Hold onto your handlebars; we're in for a bumpy ride, at least for the foreseeable future.
A noted economist predicts that the housing market will remain weak through 2009, interest rates will remain high and an economic recession is more than possible — it's likely, at least in some states.
Somber news to the 200-odd members of the Motorcycle Industry Council who gathered in Tustin, Calif., last week for the MIC's annual Communications Symposium. Despite pep talks from futurists, marketers and researchers on the need to increase your online business and how to reach new customers, the economic news left a pall in the room that never quite dispersed.
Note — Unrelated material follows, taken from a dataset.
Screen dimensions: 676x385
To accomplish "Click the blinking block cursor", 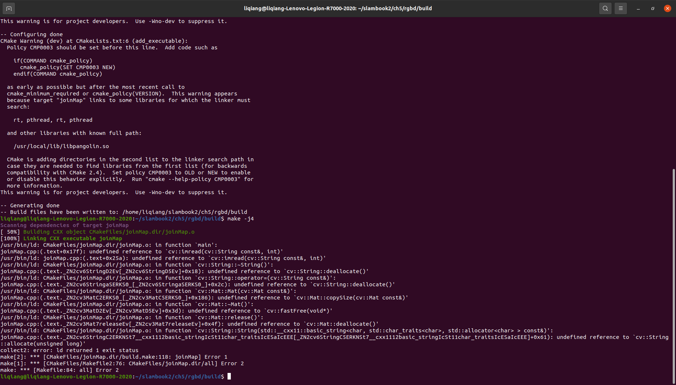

Economist Esmael Adibi of Chapman University, Orange, Calif., started off his annual presentation to the MIC membership with six words: "Things don't look good, guys; sorry." The country is facing a perfect storm of indicators that could plunge the economy into recession: the declining housing market, impending inflation, and the fall of the dollar against foreign currencies among them.
The slump in the housing market and the crisis in the home mortgage sector have impacted the overall economy more than university researchers anticipated, he said. Rubbing salt in the wound, Adibi claimed that the Federal Reserve's hesitancy to raise interest rates in the last couple of years has only added to the nation's economic woes.
"It kept the interest rate too low for too long," said Adibi. As a result, more people got into mortgages and equity loans they ultimately would not be able to afford. "Easy money stimulated [housing] demand, and the speculators took advantage of it."
Why should you care? Because consumers have far less disposable income than in years past, which means they no longer can afford to purchase new motorcycles, ATVs and other recreational vehicles. Adibi estimates that in many cases, over half of one's household income is now going toward paying the monthly mortgage bill. Add in fuel costs, groceries and utilities, and there's not much left for other purchases.
The outlook is particularly bleak for the East and West Coasts — most notably, California and Florida, states that benefited the most during the housing boom, and now are suffering the hardest in the housing market. Roughly 11 percent of home loans in California are subprime; this increases to as much as 13 percent of home loans in Florida. California and Florida are two of the largest consumer markets for powersports vehicle sales (see Don Brown's year-end forecasts by state in Dealernews).
Prepare for some "correction" in powersports vehicle sales in 2008 with only a "weak" recovery beginning in 2009, said Adibi.